■ Extract provided
⁂

Heather and I go way back. Sometime in the early 1990s, I think it was, we went out on a blind date. Just one. Which was enough to convince us both that, though no romantic sparks inflamed our hearts, there were sparks galore of another kind. And so we became friends.
Last week she texted me. “Hey David,” she said, “let’s get together.” So this week we met for brunch at a restaurant that, like every other eating place in town, opens only for takeout. She ordered pizza; I ordered macaroni and cheese. Then we settled down in the parking lot on the bed of her pickup truck for that long-anticipated reunion.
“So,” was the first thing out of her mouth, “whadaya think about what’s going on?”
I knew immediately that she was referring to the political events gripping the heart of the former land of the free in the wake of the surrealistic January 6th attack on the U.S. capitol. And as always when the subject comes up, my veins flowed arsenic-flavored ice. Was it safe to tell her my true opinions? More to the point, could the force of my will even pull my jaws open?
But my old friend persisted, and so I ventured into that dark forest. “The attack on the capitol was terrible,” I began, “but impeaching Trump now is a futile exercise that will just divide the country further.”
And, just like that, we were off to the races. Only these races seemed deadly, with the jockeys in danger of falling off their horses.
Here’s the problem: the country is divided into two strident camps. In the universe inhabited by one, America is a bold experiment that, while flawed, has brought more good to the world than evil. Until recently it was governed by a president who, though also flawed, at least understood and embraced that essential goodness. And though the recent attack on the capitol was inexcusable, the more dangerous threat comes from the Marxist mobs of the far left who spent most of last summer trashing the country.

⁂

■ Task 1
Set down the records again word for word, starting at the line that contains "Screen dimensions: 541x304" and ending with the last of the records.

(Items listed in a dataset)
⁂

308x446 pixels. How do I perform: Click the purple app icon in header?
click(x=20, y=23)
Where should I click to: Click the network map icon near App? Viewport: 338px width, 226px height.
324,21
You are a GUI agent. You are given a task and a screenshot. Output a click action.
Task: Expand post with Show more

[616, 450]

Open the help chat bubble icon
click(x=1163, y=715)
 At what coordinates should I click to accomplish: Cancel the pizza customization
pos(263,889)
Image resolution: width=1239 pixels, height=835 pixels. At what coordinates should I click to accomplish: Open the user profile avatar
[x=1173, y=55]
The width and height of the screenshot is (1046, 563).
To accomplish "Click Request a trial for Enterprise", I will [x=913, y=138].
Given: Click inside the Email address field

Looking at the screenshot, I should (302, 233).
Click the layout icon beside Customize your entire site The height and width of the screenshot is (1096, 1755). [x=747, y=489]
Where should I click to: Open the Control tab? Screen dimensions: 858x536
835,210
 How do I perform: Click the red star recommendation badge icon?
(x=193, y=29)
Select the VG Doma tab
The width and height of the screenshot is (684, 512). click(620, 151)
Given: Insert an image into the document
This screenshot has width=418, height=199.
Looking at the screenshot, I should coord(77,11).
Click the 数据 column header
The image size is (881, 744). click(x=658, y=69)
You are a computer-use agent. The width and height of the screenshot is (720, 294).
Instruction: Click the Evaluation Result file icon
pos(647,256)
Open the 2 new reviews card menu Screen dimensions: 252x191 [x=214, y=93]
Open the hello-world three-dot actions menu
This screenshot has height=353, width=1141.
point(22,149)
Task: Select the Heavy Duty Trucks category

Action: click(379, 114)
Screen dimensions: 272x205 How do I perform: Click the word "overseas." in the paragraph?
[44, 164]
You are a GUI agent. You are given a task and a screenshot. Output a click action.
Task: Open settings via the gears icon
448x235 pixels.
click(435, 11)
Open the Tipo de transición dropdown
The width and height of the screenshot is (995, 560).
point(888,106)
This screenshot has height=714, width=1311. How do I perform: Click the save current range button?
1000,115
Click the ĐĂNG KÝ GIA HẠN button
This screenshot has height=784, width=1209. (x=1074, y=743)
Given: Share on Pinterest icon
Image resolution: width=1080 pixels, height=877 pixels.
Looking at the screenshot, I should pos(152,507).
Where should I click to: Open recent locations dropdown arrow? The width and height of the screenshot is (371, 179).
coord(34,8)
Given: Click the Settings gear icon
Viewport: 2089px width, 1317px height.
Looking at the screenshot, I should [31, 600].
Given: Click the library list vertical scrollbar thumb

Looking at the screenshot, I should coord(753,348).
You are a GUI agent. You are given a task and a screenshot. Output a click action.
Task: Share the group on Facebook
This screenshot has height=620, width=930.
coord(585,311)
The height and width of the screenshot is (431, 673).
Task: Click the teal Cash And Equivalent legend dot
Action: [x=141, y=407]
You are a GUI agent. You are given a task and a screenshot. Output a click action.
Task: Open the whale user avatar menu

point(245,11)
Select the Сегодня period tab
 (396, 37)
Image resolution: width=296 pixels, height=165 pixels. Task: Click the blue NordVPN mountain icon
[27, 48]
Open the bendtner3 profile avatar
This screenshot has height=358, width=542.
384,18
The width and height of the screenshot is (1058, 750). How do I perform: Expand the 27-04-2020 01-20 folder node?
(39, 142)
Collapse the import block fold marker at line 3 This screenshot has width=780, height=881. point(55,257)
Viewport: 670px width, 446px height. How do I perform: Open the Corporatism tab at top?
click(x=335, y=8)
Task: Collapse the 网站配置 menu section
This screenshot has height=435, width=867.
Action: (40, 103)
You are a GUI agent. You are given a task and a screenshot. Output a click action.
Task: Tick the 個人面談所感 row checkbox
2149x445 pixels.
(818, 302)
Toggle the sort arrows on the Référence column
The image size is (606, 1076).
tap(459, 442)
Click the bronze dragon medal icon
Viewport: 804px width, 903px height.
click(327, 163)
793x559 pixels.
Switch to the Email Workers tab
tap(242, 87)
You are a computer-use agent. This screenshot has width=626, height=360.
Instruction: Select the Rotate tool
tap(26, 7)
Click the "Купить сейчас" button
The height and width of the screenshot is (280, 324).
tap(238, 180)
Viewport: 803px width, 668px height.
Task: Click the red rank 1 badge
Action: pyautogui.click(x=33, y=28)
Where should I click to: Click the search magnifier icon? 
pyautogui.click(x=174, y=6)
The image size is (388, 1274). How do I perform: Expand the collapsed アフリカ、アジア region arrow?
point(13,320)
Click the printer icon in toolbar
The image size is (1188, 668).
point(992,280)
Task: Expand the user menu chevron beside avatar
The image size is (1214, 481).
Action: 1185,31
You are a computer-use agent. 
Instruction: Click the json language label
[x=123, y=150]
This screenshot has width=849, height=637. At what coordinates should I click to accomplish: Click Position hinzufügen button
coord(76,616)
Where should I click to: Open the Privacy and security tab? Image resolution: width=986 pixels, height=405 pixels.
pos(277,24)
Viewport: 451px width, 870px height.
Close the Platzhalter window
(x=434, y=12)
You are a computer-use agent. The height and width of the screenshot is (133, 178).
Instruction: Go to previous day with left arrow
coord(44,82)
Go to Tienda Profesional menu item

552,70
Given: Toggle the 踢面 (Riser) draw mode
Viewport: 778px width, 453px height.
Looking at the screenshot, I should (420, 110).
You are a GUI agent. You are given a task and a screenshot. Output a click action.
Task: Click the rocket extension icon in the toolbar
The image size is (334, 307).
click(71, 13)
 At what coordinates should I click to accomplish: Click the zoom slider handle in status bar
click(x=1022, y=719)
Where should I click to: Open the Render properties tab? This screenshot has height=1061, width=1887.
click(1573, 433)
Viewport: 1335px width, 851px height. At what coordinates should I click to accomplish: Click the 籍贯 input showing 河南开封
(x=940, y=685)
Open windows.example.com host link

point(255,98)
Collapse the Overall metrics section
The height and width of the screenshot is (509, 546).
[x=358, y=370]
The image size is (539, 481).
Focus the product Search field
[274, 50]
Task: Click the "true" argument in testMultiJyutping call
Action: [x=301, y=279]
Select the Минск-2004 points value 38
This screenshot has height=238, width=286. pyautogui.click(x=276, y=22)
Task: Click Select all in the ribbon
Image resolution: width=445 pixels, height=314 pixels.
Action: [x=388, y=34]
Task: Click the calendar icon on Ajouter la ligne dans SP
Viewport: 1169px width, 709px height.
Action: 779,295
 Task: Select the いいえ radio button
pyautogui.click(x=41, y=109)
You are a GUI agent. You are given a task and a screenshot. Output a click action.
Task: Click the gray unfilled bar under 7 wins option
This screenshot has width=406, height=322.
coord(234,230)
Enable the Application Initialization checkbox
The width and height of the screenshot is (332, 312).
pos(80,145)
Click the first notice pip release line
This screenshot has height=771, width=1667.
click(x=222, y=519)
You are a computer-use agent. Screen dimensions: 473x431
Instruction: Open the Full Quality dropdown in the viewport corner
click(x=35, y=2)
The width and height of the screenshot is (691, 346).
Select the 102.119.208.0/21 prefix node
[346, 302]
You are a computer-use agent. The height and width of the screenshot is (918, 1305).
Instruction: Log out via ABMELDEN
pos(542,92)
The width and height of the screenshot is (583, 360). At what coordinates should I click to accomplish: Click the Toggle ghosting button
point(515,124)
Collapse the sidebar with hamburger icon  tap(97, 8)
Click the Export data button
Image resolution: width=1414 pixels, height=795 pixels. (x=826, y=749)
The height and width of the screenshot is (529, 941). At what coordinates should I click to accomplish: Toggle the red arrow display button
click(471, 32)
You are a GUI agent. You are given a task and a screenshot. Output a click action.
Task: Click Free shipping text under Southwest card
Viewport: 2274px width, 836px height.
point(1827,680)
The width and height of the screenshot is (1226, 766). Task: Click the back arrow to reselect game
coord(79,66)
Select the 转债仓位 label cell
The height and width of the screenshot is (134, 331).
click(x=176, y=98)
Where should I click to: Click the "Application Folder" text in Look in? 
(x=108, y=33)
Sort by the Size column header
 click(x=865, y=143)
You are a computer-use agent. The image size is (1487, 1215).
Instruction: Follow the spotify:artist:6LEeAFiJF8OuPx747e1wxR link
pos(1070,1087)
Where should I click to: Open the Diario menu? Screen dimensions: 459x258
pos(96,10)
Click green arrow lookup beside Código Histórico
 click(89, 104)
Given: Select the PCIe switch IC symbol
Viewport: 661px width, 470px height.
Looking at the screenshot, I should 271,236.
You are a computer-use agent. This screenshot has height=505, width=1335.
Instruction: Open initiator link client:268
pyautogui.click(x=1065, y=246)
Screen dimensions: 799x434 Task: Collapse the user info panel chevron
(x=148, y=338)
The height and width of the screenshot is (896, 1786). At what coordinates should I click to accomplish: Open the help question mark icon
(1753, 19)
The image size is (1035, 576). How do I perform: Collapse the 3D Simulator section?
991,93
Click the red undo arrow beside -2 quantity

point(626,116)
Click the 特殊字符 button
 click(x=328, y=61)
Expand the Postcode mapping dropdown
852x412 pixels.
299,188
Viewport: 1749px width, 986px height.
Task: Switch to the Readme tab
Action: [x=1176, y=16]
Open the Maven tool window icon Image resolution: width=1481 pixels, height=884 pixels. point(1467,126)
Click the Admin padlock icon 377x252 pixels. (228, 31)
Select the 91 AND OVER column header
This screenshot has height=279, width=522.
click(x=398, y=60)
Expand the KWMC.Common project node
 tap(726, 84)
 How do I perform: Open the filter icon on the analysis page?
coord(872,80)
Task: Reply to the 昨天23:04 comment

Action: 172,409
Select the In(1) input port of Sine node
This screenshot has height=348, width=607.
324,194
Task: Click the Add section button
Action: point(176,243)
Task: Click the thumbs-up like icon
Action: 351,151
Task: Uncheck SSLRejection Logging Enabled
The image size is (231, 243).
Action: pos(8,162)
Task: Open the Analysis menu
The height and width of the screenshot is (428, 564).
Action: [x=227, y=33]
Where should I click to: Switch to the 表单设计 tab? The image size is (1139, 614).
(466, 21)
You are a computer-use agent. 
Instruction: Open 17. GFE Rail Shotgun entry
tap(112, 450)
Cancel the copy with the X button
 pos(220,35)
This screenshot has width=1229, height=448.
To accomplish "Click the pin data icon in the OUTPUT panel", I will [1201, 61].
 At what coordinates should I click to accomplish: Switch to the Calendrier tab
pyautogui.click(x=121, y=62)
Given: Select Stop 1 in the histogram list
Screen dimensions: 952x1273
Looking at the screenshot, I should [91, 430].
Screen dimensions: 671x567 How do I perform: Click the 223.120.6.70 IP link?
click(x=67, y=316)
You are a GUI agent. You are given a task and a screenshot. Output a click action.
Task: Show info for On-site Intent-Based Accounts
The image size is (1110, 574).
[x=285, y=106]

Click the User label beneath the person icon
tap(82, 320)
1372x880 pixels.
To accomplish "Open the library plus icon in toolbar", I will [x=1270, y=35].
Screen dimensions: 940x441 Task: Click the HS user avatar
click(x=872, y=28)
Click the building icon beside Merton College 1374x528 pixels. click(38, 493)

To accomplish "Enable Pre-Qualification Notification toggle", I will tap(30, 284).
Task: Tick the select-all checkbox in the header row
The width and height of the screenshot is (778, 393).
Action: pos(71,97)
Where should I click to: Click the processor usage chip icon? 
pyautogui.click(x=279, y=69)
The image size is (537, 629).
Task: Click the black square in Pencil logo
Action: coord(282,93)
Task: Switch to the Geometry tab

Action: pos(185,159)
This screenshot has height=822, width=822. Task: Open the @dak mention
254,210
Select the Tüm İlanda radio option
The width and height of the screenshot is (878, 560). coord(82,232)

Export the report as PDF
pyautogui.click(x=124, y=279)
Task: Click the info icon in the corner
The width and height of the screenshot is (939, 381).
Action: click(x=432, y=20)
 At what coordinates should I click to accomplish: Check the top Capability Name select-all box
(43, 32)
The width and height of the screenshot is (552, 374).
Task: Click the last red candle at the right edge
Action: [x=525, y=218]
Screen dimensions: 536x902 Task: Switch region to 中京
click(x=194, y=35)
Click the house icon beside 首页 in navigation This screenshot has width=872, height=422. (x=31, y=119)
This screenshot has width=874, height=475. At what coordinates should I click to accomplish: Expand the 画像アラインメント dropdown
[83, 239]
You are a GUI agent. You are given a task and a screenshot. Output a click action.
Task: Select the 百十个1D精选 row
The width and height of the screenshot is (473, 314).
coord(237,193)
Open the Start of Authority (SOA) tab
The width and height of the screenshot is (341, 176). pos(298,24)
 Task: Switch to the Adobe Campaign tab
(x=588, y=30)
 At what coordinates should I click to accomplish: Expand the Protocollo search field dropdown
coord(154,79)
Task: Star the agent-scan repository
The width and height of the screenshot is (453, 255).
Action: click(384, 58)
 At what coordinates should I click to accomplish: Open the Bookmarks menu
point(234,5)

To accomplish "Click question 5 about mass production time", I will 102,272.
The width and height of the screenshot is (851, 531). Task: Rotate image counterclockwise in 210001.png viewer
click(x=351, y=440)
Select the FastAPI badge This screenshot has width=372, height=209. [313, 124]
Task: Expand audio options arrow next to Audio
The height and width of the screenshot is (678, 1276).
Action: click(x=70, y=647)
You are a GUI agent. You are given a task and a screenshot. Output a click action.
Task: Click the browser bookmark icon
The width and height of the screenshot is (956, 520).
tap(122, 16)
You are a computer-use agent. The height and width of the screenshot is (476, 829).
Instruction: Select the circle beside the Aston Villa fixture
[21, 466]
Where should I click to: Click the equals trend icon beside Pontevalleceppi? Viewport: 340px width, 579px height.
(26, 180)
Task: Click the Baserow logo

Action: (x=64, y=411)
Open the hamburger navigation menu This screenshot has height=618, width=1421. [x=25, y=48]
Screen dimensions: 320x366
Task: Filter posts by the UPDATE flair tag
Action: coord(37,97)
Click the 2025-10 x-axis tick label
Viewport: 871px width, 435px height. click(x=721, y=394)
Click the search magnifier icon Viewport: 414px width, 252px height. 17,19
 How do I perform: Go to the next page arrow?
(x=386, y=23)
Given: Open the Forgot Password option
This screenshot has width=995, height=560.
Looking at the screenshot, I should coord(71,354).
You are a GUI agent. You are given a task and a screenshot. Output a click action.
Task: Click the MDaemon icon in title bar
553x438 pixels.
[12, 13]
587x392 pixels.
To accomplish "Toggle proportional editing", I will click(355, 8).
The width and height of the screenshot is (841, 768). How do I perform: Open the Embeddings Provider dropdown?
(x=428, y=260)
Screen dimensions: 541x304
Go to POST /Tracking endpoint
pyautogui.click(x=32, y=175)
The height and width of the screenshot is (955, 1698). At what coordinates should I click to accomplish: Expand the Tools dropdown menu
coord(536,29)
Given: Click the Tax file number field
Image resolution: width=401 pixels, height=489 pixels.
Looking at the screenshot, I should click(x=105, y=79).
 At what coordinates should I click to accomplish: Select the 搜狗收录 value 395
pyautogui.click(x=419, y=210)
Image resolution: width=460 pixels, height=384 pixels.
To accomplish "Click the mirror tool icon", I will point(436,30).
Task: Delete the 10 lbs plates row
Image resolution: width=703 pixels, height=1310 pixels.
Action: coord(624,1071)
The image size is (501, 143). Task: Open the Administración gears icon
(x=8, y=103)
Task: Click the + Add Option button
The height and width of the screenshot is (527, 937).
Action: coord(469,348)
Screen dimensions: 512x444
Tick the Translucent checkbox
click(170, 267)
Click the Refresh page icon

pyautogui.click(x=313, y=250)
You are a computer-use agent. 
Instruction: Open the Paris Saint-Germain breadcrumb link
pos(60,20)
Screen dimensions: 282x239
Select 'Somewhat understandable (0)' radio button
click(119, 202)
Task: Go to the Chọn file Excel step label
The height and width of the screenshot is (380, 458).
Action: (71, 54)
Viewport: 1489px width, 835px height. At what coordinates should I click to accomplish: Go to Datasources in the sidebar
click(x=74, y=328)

⁂

■ Task 2
Extract the whole brunch essay, copying every line without any change.

■ Complete output 1
Screen dimensions: 541x304
Go to POST /Tracking endpoint
pyautogui.click(x=32, y=175)
The height and width of the screenshot is (955, 1698). At what coordinates should I click to accomplish: Expand the Tools dropdown menu
coord(536,29)
Given: Click the Tax file number field
Image resolution: width=401 pixels, height=489 pixels.
Looking at the screenshot, I should click(x=105, y=79).
 At what coordinates should I click to accomplish: Select the 搜狗收录 value 395
pyautogui.click(x=419, y=210)
Image resolution: width=460 pixels, height=384 pixels.
To accomplish "Click the mirror tool icon", I will point(436,30).
Task: Delete the 10 lbs plates row
Image resolution: width=703 pixels, height=1310 pixels.
Action: coord(624,1071)
The image size is (501, 143). Task: Open the Administración gears icon
(x=8, y=103)
Task: Click the + Add Option button
The height and width of the screenshot is (527, 937).
Action: coord(469,348)
Screen dimensions: 512x444
Tick the Translucent checkbox
click(170, 267)
Click the Refresh page icon

pyautogui.click(x=313, y=250)
You are a computer-use agent. 
Instruction: Open the Paris Saint-Germain breadcrumb link
pos(60,20)
Screen dimensions: 282x239
Select 'Somewhat understandable (0)' radio button
click(119, 202)
Task: Go to the Chọn file Excel step label
The height and width of the screenshot is (380, 458).
Action: (71, 54)
Viewport: 1489px width, 835px height. At what coordinates should I click to accomplish: Go to Datasources in the sidebar
click(x=74, y=328)

■ Complete output 2
Heather and I go way back. Sometime in the early 1990s, I think it was, we went out on a blind date. Just one. Which was enough to convince us both that, though no romantic sparks inflamed our hearts, there were sparks galore of another kind. And so we became friends.
Last week she texted me. “Hey David,” she said, “let’s get together.” So this week we met for brunch at a restaurant that, like every other eating place in town, opens only for takeout. She ordered pizza; I ordered macaroni and cheese. Then we settled down in the parking lot on the bed of her pickup truck for that long-anticipated reunion.
“So,” was the first thing out of her mouth, “whadaya think about what’s going on?”
I knew immediately that she was referring to the political events gripping the heart of the former land of the free in the wake of the surrealistic January 6th attack on the U.S. capitol. And as always when the subject comes up, my veins flowed arsenic-flavored ice. Was it safe to tell her my true opinions? More to the point, could the force of my will even pull my jaws open?
But my old friend persisted, and so I ventured into that dark forest. “The attack on the capitol was terrible,” I began, “but impeaching Trump now is a futile exercise that will just divide the country further.”
And, just like that, we were off to the races. Only these races seemed deadly, with the jockeys in danger of falling off their horses.
Here’s the problem: the country is divided into two strident camps. In the universe inhabited by one, America is a bold experiment that, while flawed, has brought more good to the world than evil. Until recently it was governed by a president who, though also flawed, at least understood and embraced that essential goodness. And though the recent attack on the capitol was inexcusable, the more dangerous threat comes from the Marxist mobs of the far left who spent most of last summer trashing the country.